Entries taken from a collection:
------------------------
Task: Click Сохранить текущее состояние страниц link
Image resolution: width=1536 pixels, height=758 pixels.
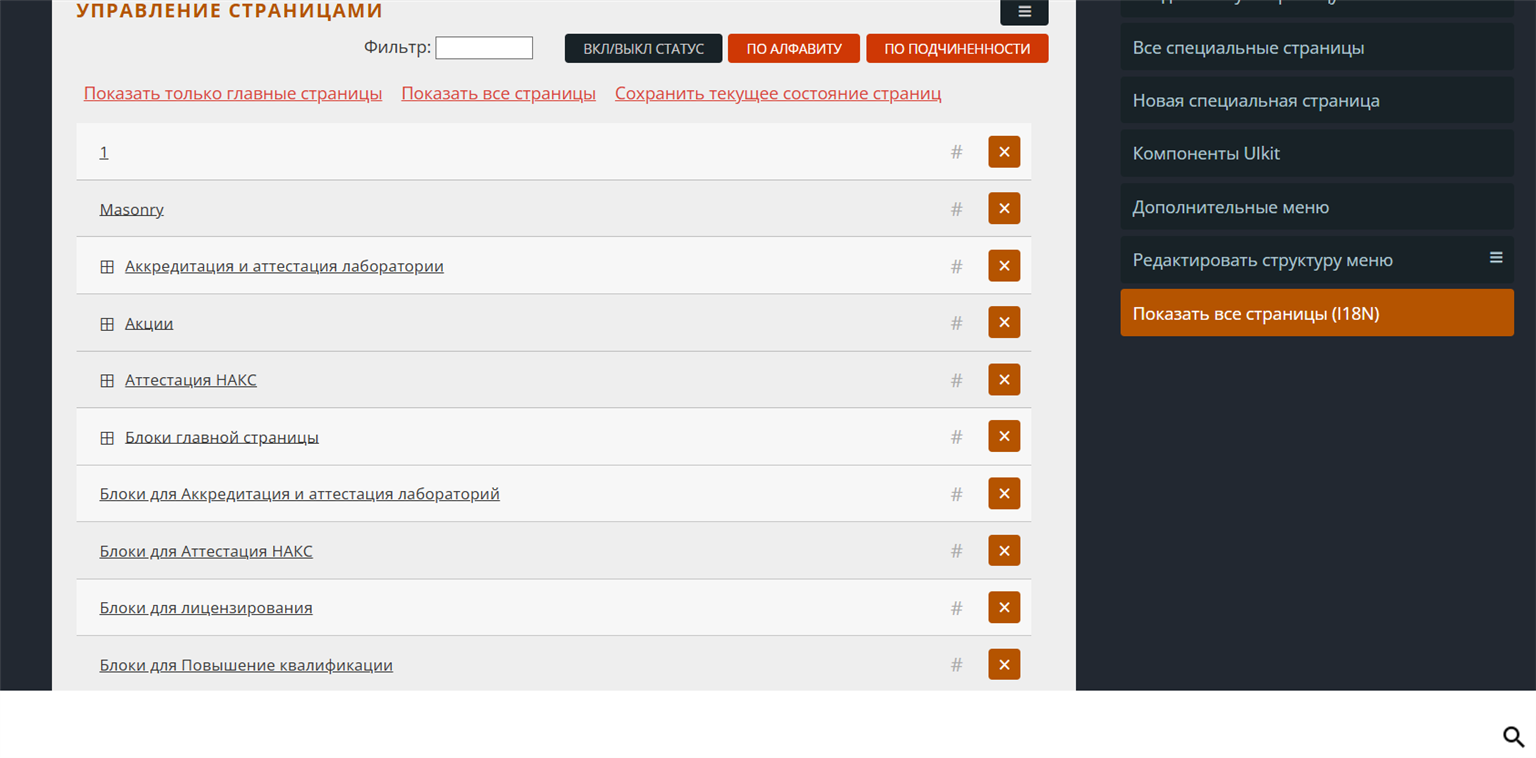Action: click(x=778, y=94)
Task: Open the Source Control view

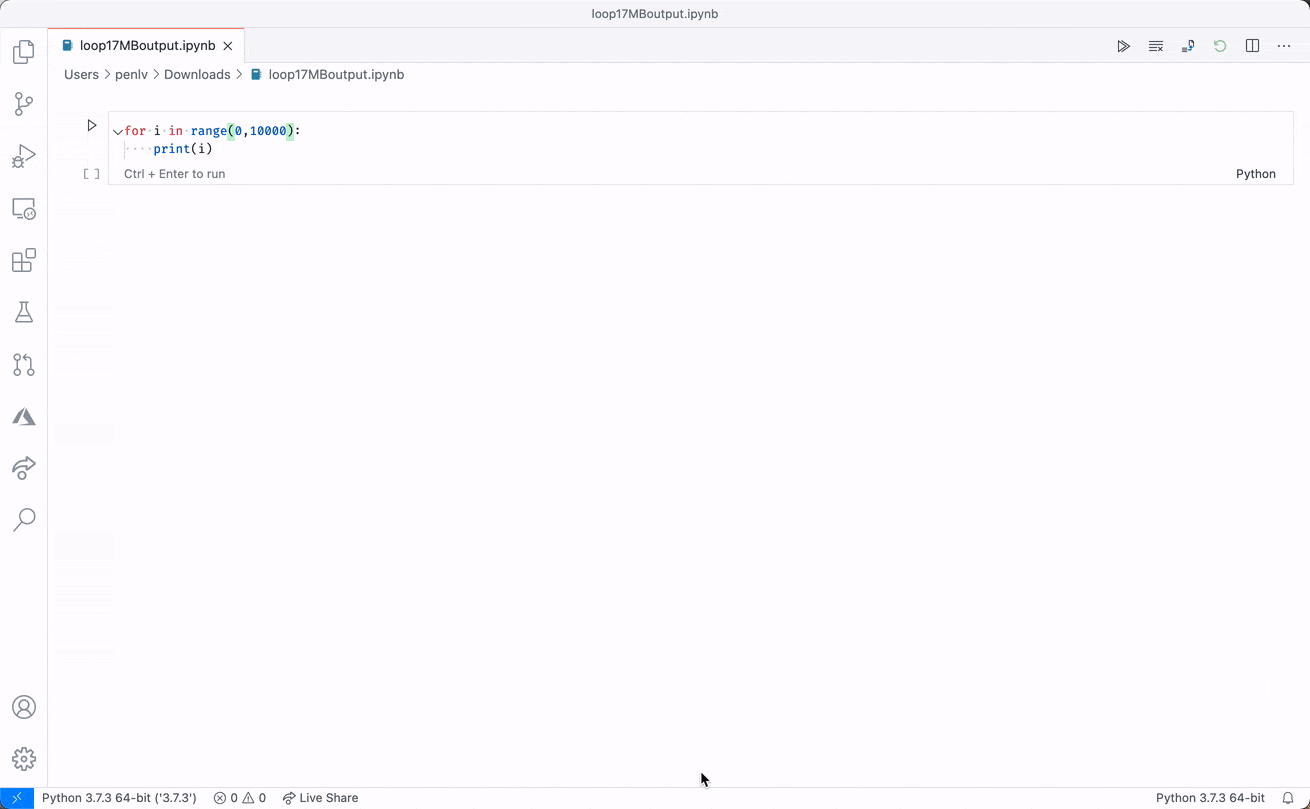Action: 23,104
------------------------
◆ **Work to be completed**
Without including any picture, retype the entries exactly.

◆ **Answer**
Task: Click Сохранить текущее состояние страниц link
Image resolution: width=1536 pixels, height=758 pixels.
Action: click(x=778, y=94)
Task: Open the Source Control view

Action: 23,104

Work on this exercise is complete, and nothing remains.